Она спрашивала меня, часто ли он упрекал меня в чем-то, критиковал? О, между нами бывали ссоры - мы оба вспыльчивы. Но до серьезных разногласий никогда не доходило. По крайней мере, я так считаю. Наша интимная жизнь? Я не знаю, в какой именно момент в ней исчезла прежняя пылкость. Кто из нас пресытился первым? Случалось, меня задевало его безразличие - отсюда мой флирт с Килланом. Быть может, причина его разочарования - в моей холодности? Мне она кажется второстепенной. Этим можно объяснить его связи с другими женщинами, но не утрату привязанности ко мне. И не его влюбленность в Ноэли.
Почему именно она? Если бы по крайней мере она была, действительно, молода или отличалась необыкновенным умом, - я бы поняла. Я бы страдала, но поняла бы. Ей тридцать восемь лет, она привлекательна, не более того, и в высшей степени поверхностна. Тогда почему же? Я сказала Мари Ламбер:
- Я убеждена, что я лучше ее. Она улыбнулась:
- Дело не в этом.
В чем же?

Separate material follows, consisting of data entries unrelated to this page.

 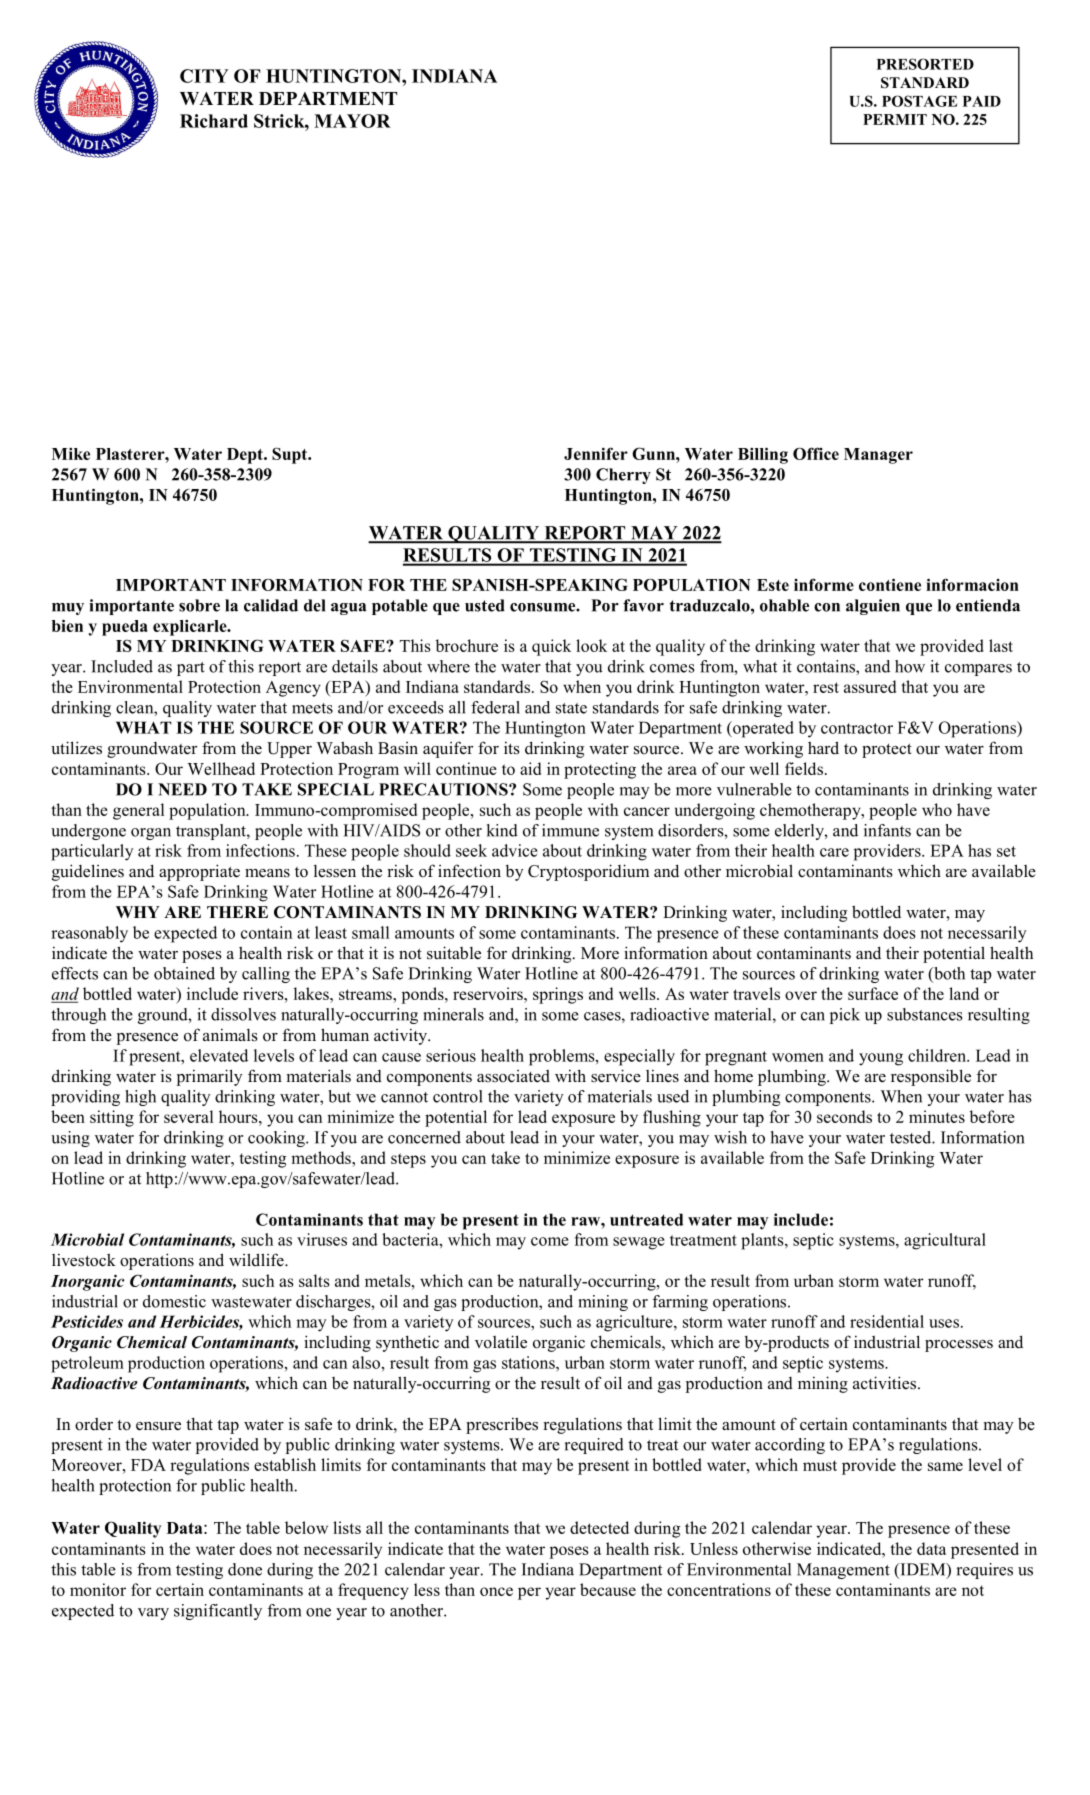 What do you see at coordinates (153, 1614) in the document?
I see `vary` at bounding box center [153, 1614].
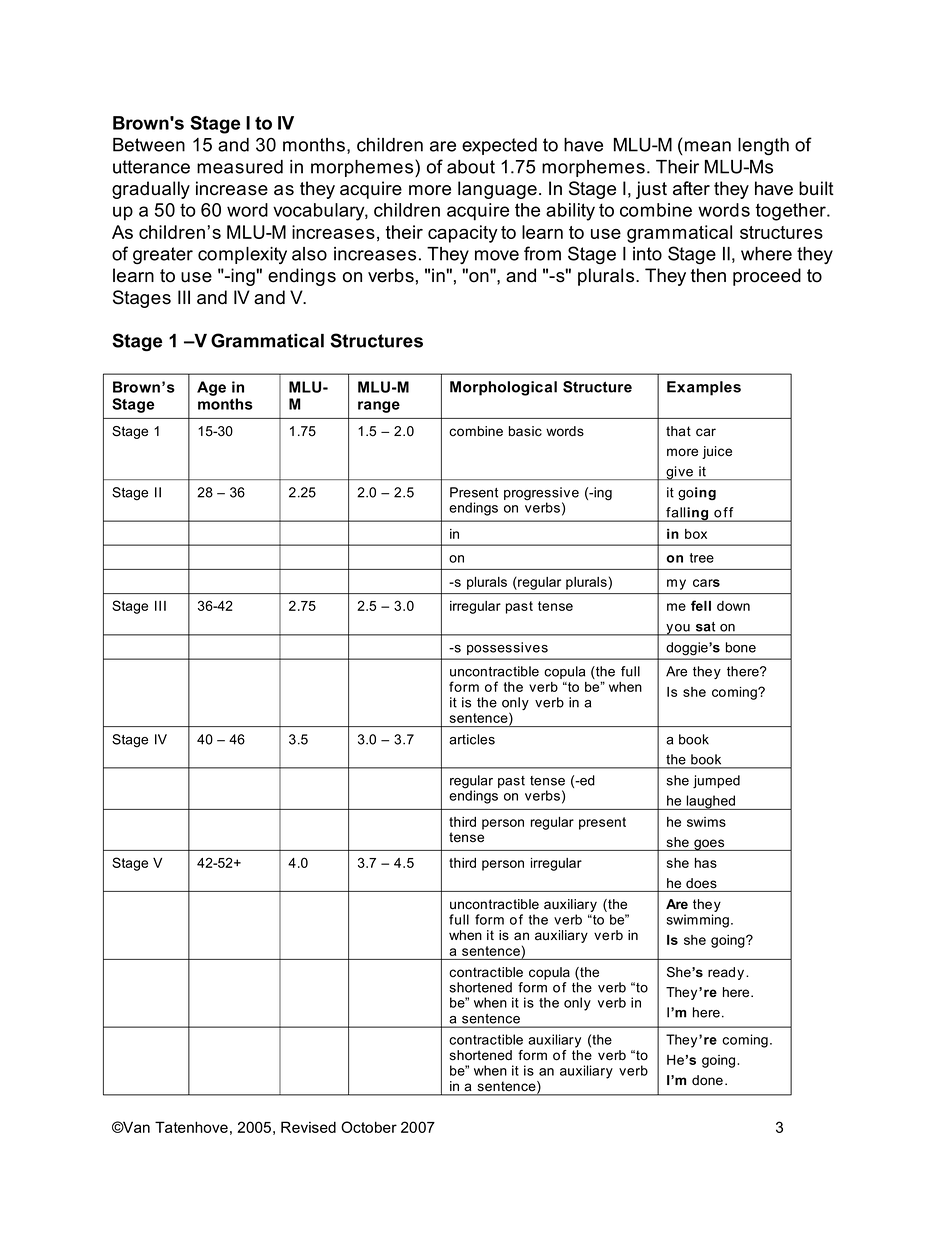  What do you see at coordinates (507, 648) in the screenshot?
I see `possessives` at bounding box center [507, 648].
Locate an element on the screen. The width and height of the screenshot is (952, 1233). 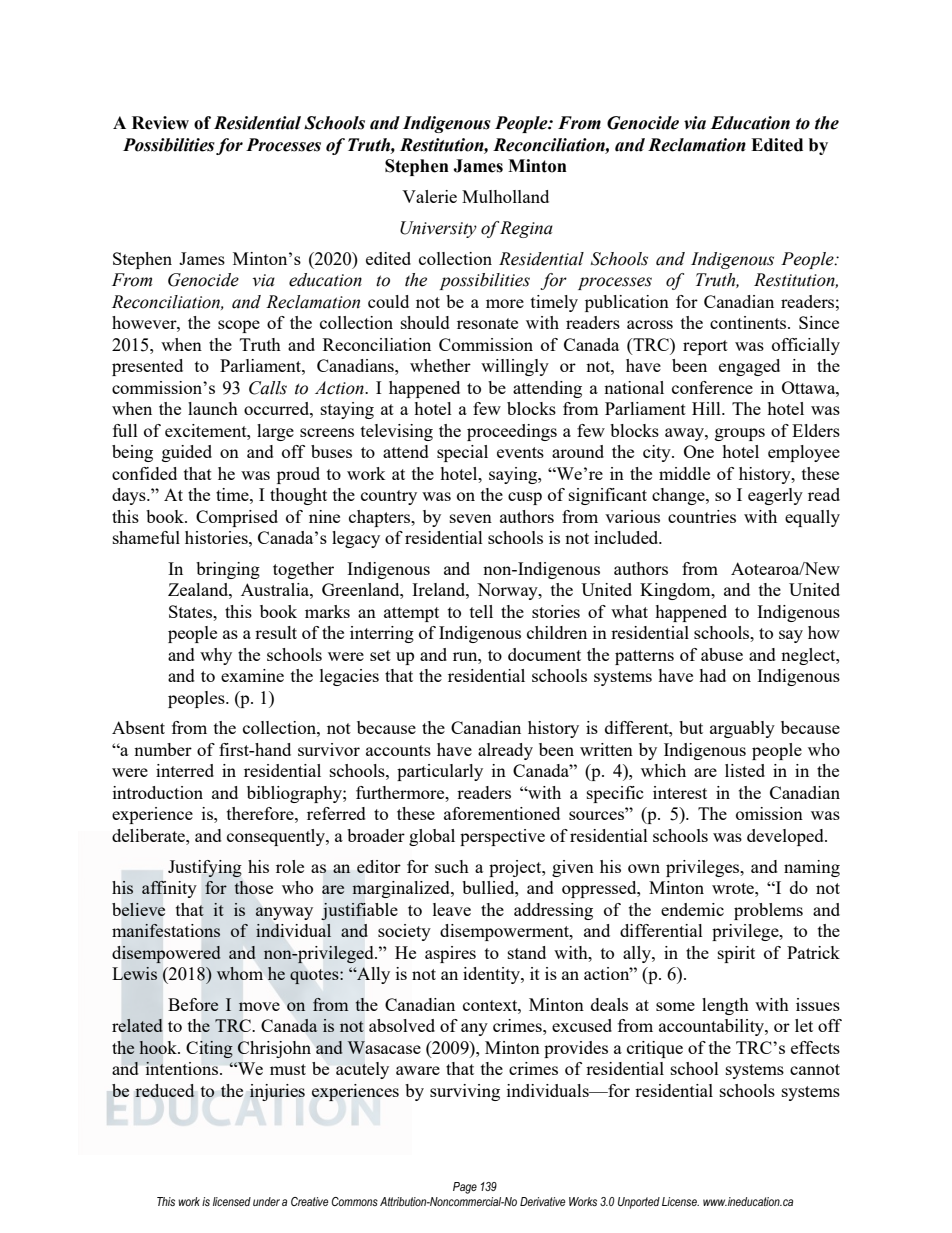
Review is located at coordinates (160, 123).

Кроме новизны и красивого тела, что такое может Ноэли дать Морису, чего не могу ему дать я? Она сказала:
- Мы никогда не можем понять любовь другого. Но я убеждена в одном, хотя плохо сумею объяснить это: отношение Мориса ко мне идет из глубины его существа, все главное в нем вложено в это отношение, и разрушить его невозможно. Чувства, связывающие его с Ноэли, поверхностны: каждый из них мог бы полюбить кого-то другого. А Морис и я - мы спаяны накрепко. Но, оказывается, моя ошибка именно в том, что я считала мои отношения с Морисом нерушимыми, а он их разрушил. В чем же, когда я ее допустила? Быть может, это лишь увлечение, принявшее вид страсти, и оно рассеется? Ах, эти проблески надежды! Они вонзаются время от времени в сердце, подобно занозам. Они больнее самого отчаяния.